Agilität hat sich längst als Schlüsselprinzip, als Mindset, fast schon als (Lebens-)Philosophie für den Erfolg in der heutigen Geschäftswelt etabliert. Unternehmen setzen zunehmend auf agile Methoden, um flexibler auf sich ändernde Anforderungen reagieren zu können. In der Vielfalt der agilen Ansätze ist es jedoch nicht immer einfach, die passende Methode für den jeweiligen Einsatzzweck zu finden. In diesem Blog-Beitrag werfen wir einen differenzierten Blick auf verschiedene agile Methoden, darunter Lean, Kanban, Scrum, Design Thinking sowie skalierte Agilität durch Nexus, SAFe und LeSS. Ziel des Blog-Beitrags ist es, Agilistinnen und Agilisten sowie Interessierte bei der Auswahl der geeigneten Methode zu unterstützen und zur Diskussion anzuregen.

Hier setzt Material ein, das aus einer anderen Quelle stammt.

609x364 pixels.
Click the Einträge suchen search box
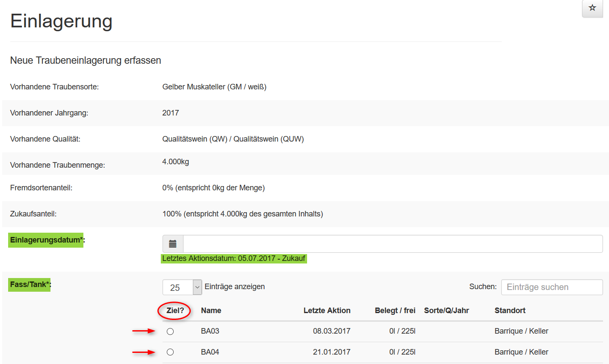coord(552,287)
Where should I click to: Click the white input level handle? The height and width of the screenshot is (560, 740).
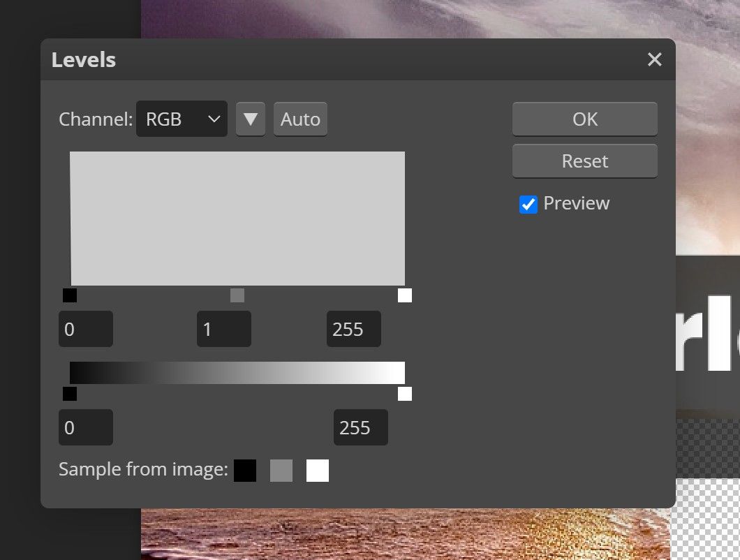pyautogui.click(x=404, y=295)
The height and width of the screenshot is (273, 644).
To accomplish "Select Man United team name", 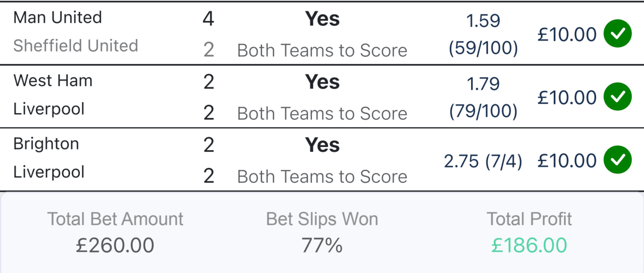I will (x=57, y=17).
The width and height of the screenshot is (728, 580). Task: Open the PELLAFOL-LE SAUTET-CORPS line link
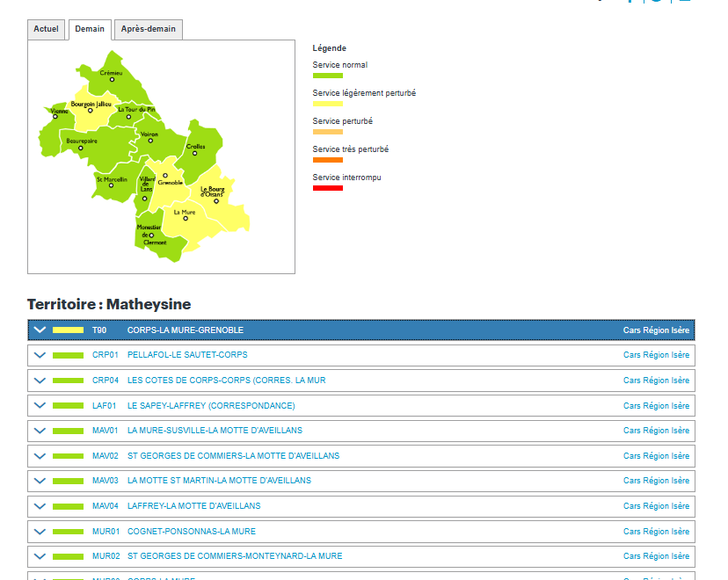tap(187, 356)

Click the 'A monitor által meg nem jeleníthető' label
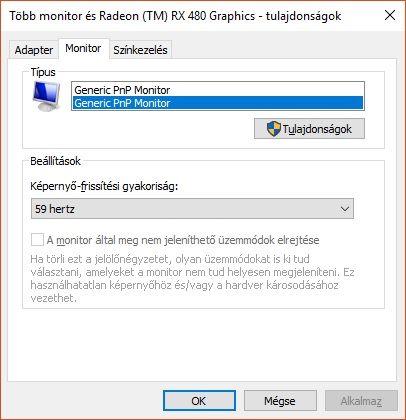pyautogui.click(x=183, y=240)
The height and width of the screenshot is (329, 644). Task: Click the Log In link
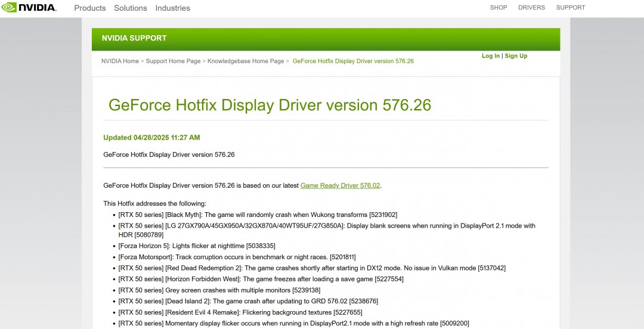pos(491,56)
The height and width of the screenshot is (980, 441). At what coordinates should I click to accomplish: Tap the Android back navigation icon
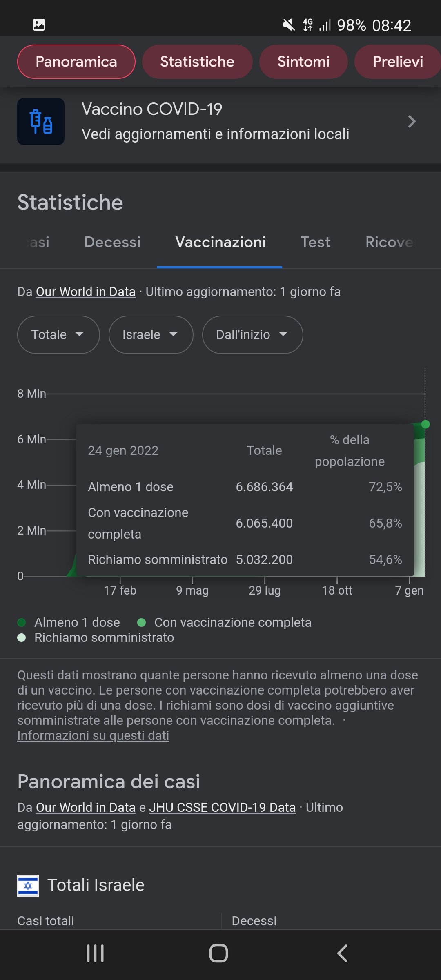point(342,953)
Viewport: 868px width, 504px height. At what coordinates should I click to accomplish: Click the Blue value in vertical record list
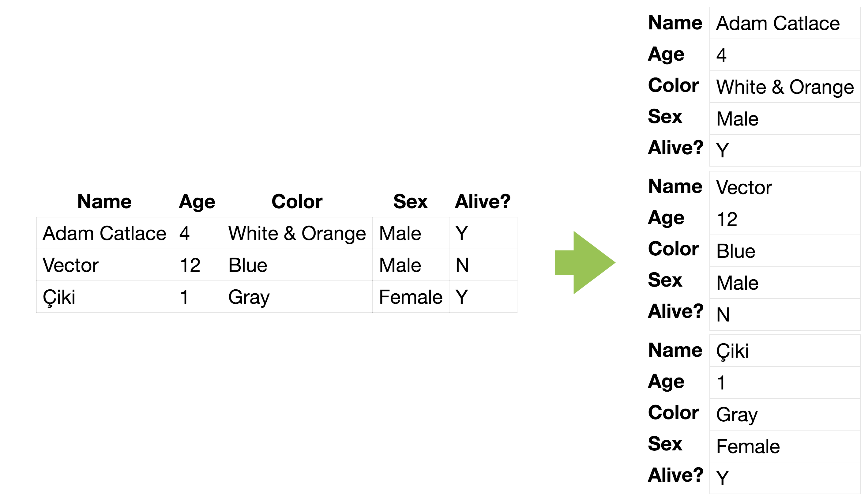click(x=736, y=251)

Agile Grundprinzipien im Überblick

Bevor wir uns den spezifischen Methoden zuwenden, ist es wichtig, die gemeinsamen Grundprinzipien agiler Ansätze zu verstehen. Agilität bedeutet, flexibel auf Veränderungen zu reagieren, eine enge Zusammenarbeit im Team zu fördern und einen kontinuierlichen Verbesserungsprozess zu etablieren. Diese Prinzipien bilden die Grundlage jeder agilen Methode und sind entscheidend für ihren Erfolg. Ein zentrales Beispiel sind agile Retrospektiven, in denen Teams regelmäßig ihre Arbeit reflektieren und Verbesserungspotenziale identifizieren.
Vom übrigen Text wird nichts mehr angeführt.